_Task to complete_
Look for the line containing "Task: Click the OpenSea sailboat logo icon" and the line containing "This screenshot has width=737, height=388." in the entries below. Copy those two and all lines between them exactly, leaving out pictures.

_Dataset_

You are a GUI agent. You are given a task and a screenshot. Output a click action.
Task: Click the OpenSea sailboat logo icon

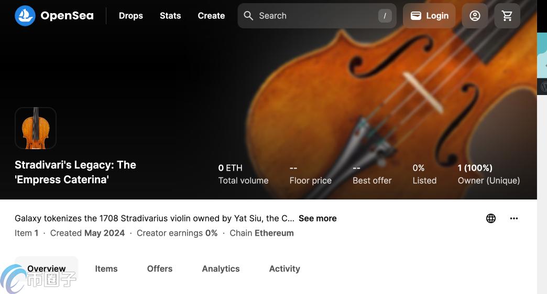click(25, 16)
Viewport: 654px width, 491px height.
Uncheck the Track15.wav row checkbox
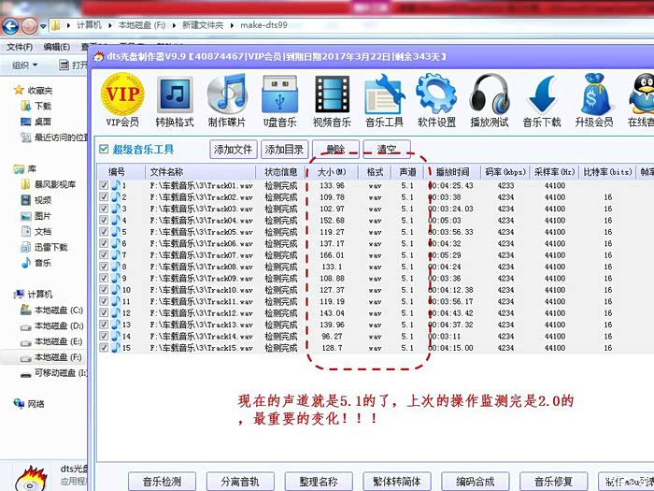(104, 348)
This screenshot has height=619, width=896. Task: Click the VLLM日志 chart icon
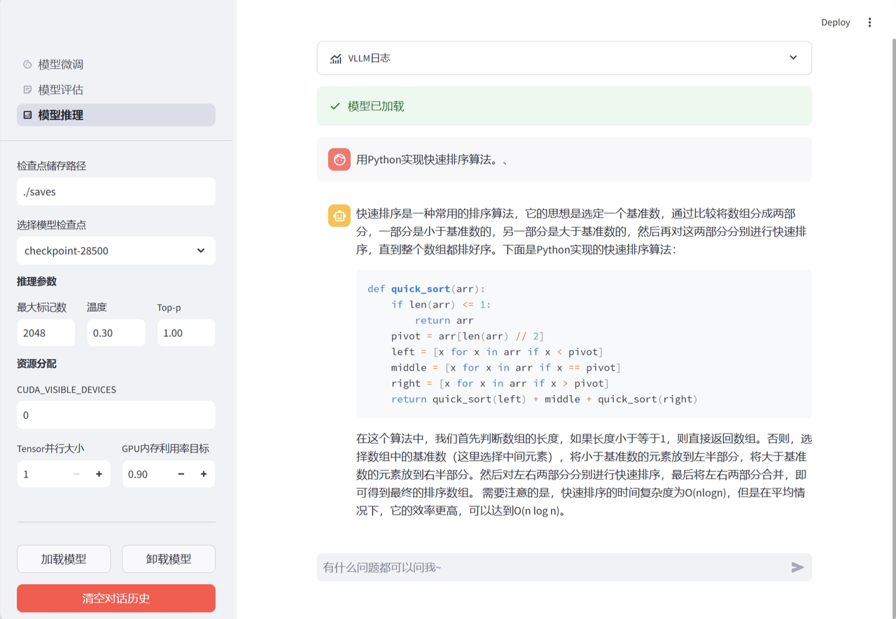336,59
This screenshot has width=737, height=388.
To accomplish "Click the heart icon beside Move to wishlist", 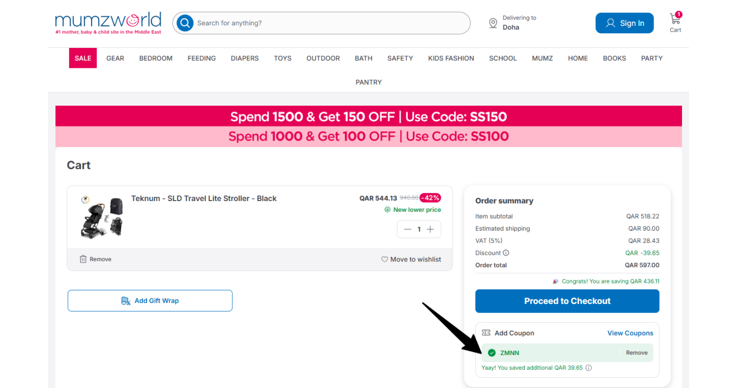I will pos(385,259).
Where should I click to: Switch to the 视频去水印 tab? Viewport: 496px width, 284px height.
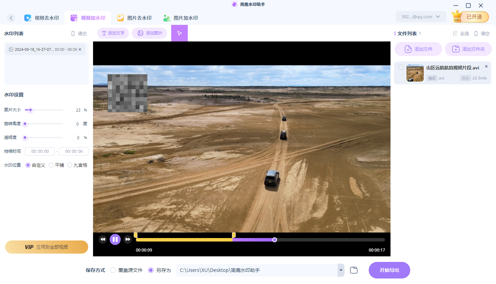coord(42,18)
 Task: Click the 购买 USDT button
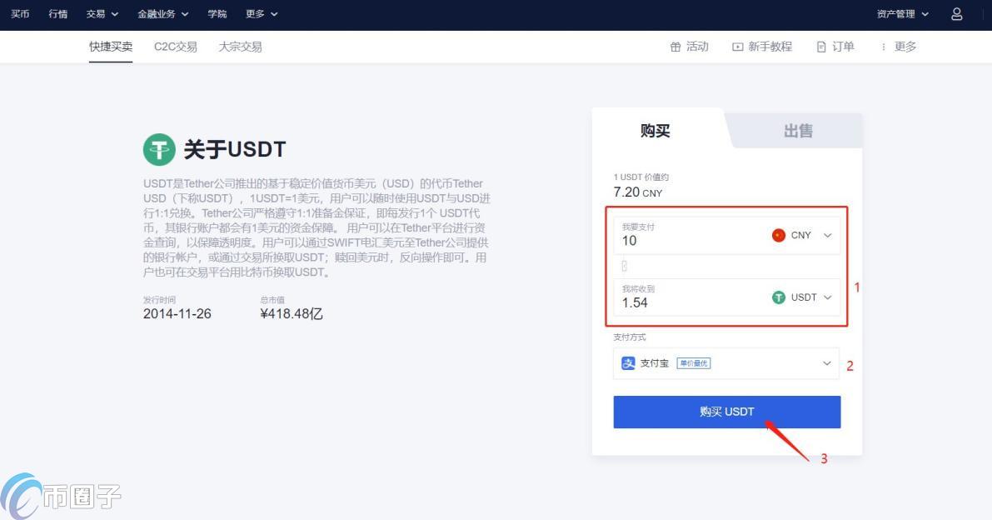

_The answer_
Task: Click the OpenSea sailboat logo icon

click(25, 16)
Viewport: 654px width, 491px height.
Uncheck the Track15.wav row checkbox
(104, 348)
This screenshot has height=619, width=896. Task: Click the VLLM日志 chart icon
336,59
This screenshot has width=737, height=388.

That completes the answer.